I pendolari del Mugello, che tutti i giorni salgono sul treno della Faentina (quando il treno c'è), non comprendono che tutti questi disagi del trasporto aiutano a potenziare lo smart working. Il ragionamento della Regione e delle Ferrovie è chiaro: se rendo la vita impossibile ai lavoratori e agli studenti pendolari, questi, una volta per tutte, si convinceranno a lavorare, o a studiare, da casa.
Qui da noi, evidentemente, c'è gente che è rimasta ancorata alle epoche (ormai remote) in cui per guadagnare la pagnotta (così dicevano gli antichi), salivi tutte le mattine sul treno, che ti trasportava nella città dove si trovava il tuo posto di lavoro.

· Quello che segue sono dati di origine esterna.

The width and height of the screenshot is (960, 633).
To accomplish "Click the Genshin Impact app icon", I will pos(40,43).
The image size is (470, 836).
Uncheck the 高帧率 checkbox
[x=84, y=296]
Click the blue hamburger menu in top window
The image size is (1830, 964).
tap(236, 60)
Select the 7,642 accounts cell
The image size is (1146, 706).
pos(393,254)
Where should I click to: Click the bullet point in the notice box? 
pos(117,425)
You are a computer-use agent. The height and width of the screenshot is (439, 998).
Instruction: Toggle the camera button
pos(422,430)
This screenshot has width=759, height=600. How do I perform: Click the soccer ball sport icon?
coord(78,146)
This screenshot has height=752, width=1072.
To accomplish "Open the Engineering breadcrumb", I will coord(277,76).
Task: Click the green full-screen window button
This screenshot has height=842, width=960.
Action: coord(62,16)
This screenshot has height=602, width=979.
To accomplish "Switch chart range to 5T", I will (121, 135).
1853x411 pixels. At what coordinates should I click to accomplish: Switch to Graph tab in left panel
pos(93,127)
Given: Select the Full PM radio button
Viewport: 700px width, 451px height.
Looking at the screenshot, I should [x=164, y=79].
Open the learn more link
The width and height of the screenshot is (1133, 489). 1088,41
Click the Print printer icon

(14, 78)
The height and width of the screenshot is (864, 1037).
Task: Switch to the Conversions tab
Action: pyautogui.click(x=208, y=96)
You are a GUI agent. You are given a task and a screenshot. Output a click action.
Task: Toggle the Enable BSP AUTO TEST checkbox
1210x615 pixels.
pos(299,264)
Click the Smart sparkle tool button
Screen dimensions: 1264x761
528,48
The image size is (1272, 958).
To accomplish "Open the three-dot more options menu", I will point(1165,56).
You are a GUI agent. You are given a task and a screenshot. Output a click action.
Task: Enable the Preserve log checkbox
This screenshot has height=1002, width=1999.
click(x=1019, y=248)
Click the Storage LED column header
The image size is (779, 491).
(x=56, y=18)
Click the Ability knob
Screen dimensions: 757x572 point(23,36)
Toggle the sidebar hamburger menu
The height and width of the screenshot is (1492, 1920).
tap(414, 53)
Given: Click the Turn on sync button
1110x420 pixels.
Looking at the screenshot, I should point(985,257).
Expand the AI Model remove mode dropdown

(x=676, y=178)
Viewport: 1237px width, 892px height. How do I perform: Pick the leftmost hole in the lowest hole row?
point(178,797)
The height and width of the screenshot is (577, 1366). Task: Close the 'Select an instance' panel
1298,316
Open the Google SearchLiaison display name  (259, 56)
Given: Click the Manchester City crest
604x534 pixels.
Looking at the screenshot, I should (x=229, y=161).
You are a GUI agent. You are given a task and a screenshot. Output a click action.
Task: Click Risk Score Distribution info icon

Questi pendolari si devono convincere, una volta per tutte, che è il lavoro da casa il nostro futuro occupazionale. Quindi, a che serve avere un treno che passa ogni due ore nella stazione del tuo paese. I pendolari, riluttanti alla modernità, ci vengono a dire: “parlate bene voi di smart working, ma se le nostre aziende non lo adottano, cosa facciamo noi?! Ci licenziamo?!”.
Ecco, questa sarebbe un'idea, molto innovativa. Il licenziamento come sublimazione del lavoratore moderno che, invece di frignare che arriva in ritardo al lavoro, per colpa dei treni (come se i treni fossero dei bulletti che fanno del male ai pendolari, rendendo loro la vita difficile), rinunciano al lavoro. Quante cose puoi fare se sei disoccupato: puoi leggerti un buon libro, puoi andare in palestra, ha più tempo per badare alla tua condizione fisica, puoi andare a trovare parenti che sono anni che non vedi.
Insomma, nella vita bisogna essere “woke”, bisogna stare “woke”, bisogna pensare “woke”. Se poi sono i treni a non essere “woke”, pazienza; se è l'assessorato regionale ai trasporti a non essere “woke”, peggio per loro. Noi siamo “woke”!!!